Over-engineering guard (YAGNI / DOWITYTD)

  • Generalizes existing STEP 3 “unplanned code paths” + it.26/it.37; no new artifacts, no new exit-gate, no code-annotation convention (under option A). Test “would this make sense with no ddx?” — yes (reconcile-alignment review + a principle statement).

Validation

  • Validators green (validate-skills/install-consistency/state-rules/context-digests); re-bless stamped docs; SKILL.md ddx-neutral preserved.
  • Re-bench cross-harness: a surface with no governing spec/AC trips the code→spec finding; an AC with no citing test still trips spec→code (it.26); the principle is stated and referenced.

codex-review (both ends, per practice)

  • Review THIS plan before implementing (esp. the crux: review-mapping vs annotations; false-positive risk on framework-generated/boilerplate surfaces).
  • Review the DIFF after implementing.

codex PLAN-review outcome — SOUND-WITH-FIXES (2026-05-26); crux resolved → A + mapping table

  1. Crux resolved: keep default A (review-mapping), NOT @implements. Lower burden, runtime-neutral, language-agnostic, no stale comments. Reproducibility comes from a required surface inventory + mapping TABLE in the reconcile output, not annotations. @implements = optional future hardening if review mapping proves noisy.
  2. Narrow “material surface”: externally-observable/lifecycle-significant — routes/endpoints, screens/pages, CLI commands, public APIs, event consumers/jobs, domain migrations, behavior-altering flags/config, deploy/runtime surfaces.
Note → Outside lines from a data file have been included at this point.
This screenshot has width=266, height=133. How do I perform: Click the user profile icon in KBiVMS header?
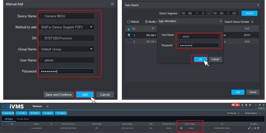point(242,105)
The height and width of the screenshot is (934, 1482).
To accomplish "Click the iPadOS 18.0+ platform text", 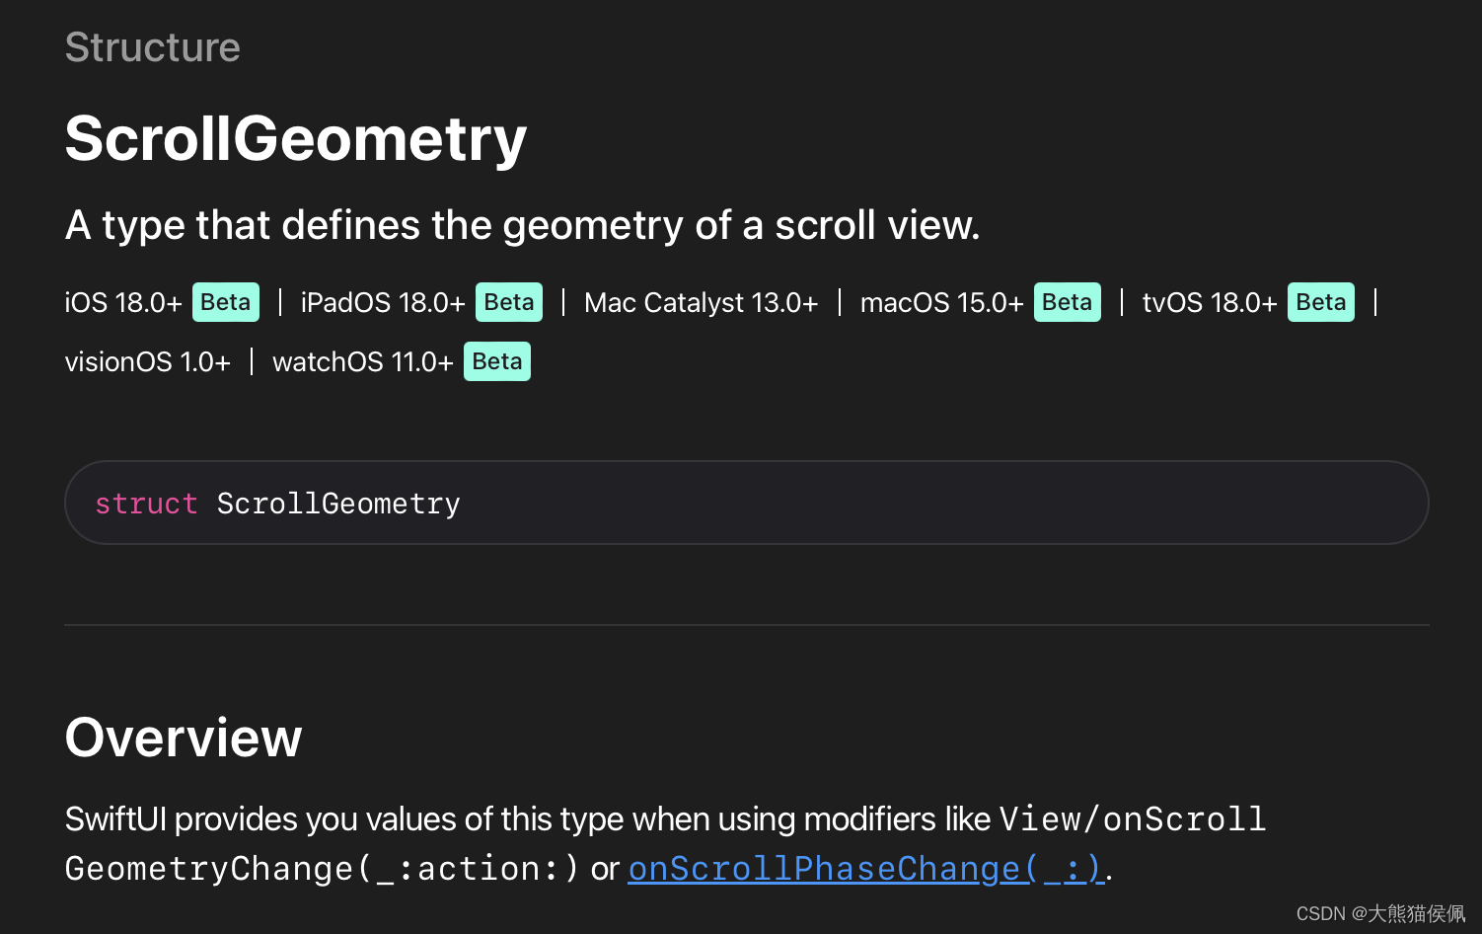I will (x=383, y=302).
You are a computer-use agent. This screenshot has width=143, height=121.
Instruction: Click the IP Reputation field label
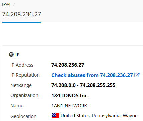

EXCLUDE generated/vendor/build output, framework plumbing, passive wrappers, default config, unexposed scaffolding.
  3. Don’t force every surface → FEAT/FR/AC: product capabilities → FEAT/FR/AC; technical/operational surfaces → ADR, technical-design, concern, deployment- checklist, runbook, or data-design. (Avoids health-check/migration/layout false positives.)
  4. Scope blocking to ready-for-handoff/review/merge; mid-iteration scaffolding advisory. Add a “temporary scaffold” disposition — allowed only when unexposed/disabled and tied to a planned resolution.
  5. Generalize, don’t parallel: replace STEP 3’s loose “major unplanned code paths” + “dead/orphaned implementations” bullets with a structured “Bidirectional Traceability” subsection + surface-map rows.
  6. Fix runtime-neutrality claim: reconcile bootstrap still assumes a tracker — make a report-only mode valid when no tracker exists (or weaken to “runtime-vendor-neutral, tracker-backed follow-up when available”).
  7. Surface-map row fields (makes A reproducible): surface ID/name, file/path evidence, kind, governing artifact ID, mapping rationale, classification, disposition.
  8. Principle “Spec Is The Contract” in workflows/principles.md + a short SKILL.md Align/Build pointer (code is a projection of the governing artifact stack; unmapped material surfaces are alignment findings). Not principle-only — it’s also a mechanic.
  9. Update the principles TEMPLATE/defaults too, else generated docs/helix/01-frame/principles.md omit it.
  10. Use the existing taxonomy (no vague “code outside spec” bucket): unmapped shipped surface = DIVERGENT/UNDERSPECIFIED; dead/orphaned = STALE_PLAN/ DIVERGENT; legitimate boilerplate = ALIGNED/NON_MATERIAL with evidence.